La sociedad entera es un espejo de costumbres. El criterio de juicio de la conducta moral es la facultad humana de vernos a nosotros mismos como nos ven los demás, o sea, el desarrollo interno de un espectador imparcial. Ese juez supuesto, abstracto, es el símbolo de la autoridad de la conciencia autónoma y acabará en la obra de Smith adquiriendo dimensiones de “semidiós” (análogo al ‘Deus in nobis’ de la obra póstuma kantiana, tan alejado ya del “en Dios somos” de San Pablo). Pues lo que importa no es el modo en que los demás juzgan lo que hacemos sino, sobre todo, lo que piensa ese “espectador imparcial” (“ilustre recluso del pecho”). Su fundamento es imaginativo: lo que imaginamos que debería ser el juicio de la sociedad, como espejo en el que como seres sociales nos miramos. Así, si al ponernos en lugar de los demás apodemos asumir las pasiones y motivaciones que determinaron nuestras acciones, las aprobamos por simpatía; en caso contrario, las condenamos.

No es este el lugar para entrar en la compleja analítica de los sentimientos morales de Adam Smith, su lucidez a la hora de dar cuenta de cómo el autoengaño es fuente de la mitad de los desórdenes de la vida humana; el importante papel que asigna al temor a la muerte en nuestra vida moral, para bien y para mal; el modo en que invierte el imperativo cristiano (debemos amarnos a nosotros mismos sólo como amamos a nuestro prójimo, o sea, como nuestro prójimo es capaz de amarnos); su descripción de la aprobación moral como un sentimiento compuesto, en el que media la simpatía, la gratitud y el buen juicio.

Comportarse con propiedad sólo requiere el grado común de sensibilidad y control, pero las virtudes (excelencias) entre las cuales se haya la benevolencia no son innatas, sino fruto de la educación. Algunas observaciones de Smith resultan muy útiles desde una perspectiva educativa. Por ejemplo, cuando observa que un anhelo de elogio excesivo suele ser síntoma de algún tipo de debilidad o que el deseo de preeminencia suele tener por motivo la búsqueda de aprobación y simpatía.

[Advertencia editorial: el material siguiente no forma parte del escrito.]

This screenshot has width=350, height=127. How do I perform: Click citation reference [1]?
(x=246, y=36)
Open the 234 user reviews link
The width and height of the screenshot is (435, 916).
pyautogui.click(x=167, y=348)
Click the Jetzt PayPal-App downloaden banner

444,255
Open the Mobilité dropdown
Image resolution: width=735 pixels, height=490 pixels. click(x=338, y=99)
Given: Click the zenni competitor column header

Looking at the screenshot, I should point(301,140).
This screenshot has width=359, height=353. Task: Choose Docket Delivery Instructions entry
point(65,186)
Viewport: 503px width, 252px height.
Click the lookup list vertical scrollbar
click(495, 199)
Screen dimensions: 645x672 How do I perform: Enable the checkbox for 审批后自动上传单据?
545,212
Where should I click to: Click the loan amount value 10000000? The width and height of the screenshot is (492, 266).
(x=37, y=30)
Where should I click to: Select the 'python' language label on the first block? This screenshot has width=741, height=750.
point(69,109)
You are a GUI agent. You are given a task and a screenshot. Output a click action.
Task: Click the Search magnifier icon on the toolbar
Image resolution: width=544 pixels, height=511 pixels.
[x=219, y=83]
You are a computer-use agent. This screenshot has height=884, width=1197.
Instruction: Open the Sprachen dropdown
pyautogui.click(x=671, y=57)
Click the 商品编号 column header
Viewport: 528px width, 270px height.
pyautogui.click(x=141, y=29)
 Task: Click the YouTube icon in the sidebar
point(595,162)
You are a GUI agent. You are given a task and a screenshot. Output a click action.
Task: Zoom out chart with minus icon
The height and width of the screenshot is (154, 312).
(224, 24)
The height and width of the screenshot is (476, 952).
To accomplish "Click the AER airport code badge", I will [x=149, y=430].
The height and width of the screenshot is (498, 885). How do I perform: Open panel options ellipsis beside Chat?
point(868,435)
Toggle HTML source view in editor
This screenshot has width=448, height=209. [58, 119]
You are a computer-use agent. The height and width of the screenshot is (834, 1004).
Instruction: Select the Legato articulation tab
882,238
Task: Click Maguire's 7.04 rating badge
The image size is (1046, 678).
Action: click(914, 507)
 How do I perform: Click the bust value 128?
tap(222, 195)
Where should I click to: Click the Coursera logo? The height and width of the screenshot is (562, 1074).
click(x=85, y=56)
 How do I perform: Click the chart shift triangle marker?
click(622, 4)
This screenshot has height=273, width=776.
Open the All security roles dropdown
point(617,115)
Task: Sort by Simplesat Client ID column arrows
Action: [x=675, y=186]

Importante también su análisis de la envidia como obstáculo para la simpatía y el modo en que limita la simpatía respecto de los dolores ajenos.

Siempre es miserable quejarse… Pareciera que la naturaleza, cuando nos cargó con nuestros propios pesares, consideró que eran ya suficientes, y por tanto no nos ordenó que incorporásemos una cuota adicional de los dolores ajenos más allá de lo necesario para impulsarnos a aliviarnos (I, III, 1).

8. Por último, me gustaría agradecer en nombre de todos los miembros de la Quinta la amabilidad de Martín Ruiz Calvente invitándonos a su casa familiar de Sabiote y servirnos de cicerone en una visita turística por el casco antiguo de su ciudad natal. Estupenda clausura de curso. Las fotos que ilustran esta entrada pertenecen a esa preciosa tarde en la que no faltó un agradable refrigerio a la sombra de una vieja pérgola emparrada.


Allí se propusieron diversos temas para el curso próximo. Si no recuerdo mal, creo que, a propuesta de Amelia, quedamos en tratar la utopía…, quiero decir que reflexionaremos sobre el pensamiento utópico, la conveniencia e inconveniencia de la utopía, etc. No sabemos aún si lo haremos oficial o extraoficialmente. Si nuestro filosofar será reconocido o underground.


2 comentarios:

Ana A dijo...

Potente y condesado resumen de todo un año. Gracias por darlo a conocer. Hay que ver lo que se puede llegar a hacer en unos meses y lo bien que lo pasamos con estos rollos filosóficos que nos traemos...
A ver qué da de sí la utopía.

Amelia Fernández dijo...

Muchísimas gracias, Pepe, por tu trabajo. Todo recogido, en contenidos y en espíritu. Me da igual ser "underground", lo que no me gusta es que nos tomen por tontos y tontas. La formación es necesaria y la autoformación es, además, meritoria, por ello será nuestro empeño que no nos aíslen por ser filósofos/as y ejercer como tales. Este grupo, multidisplinar, es filosofía viva y Educación. Y quien no lo entienda que aprenda.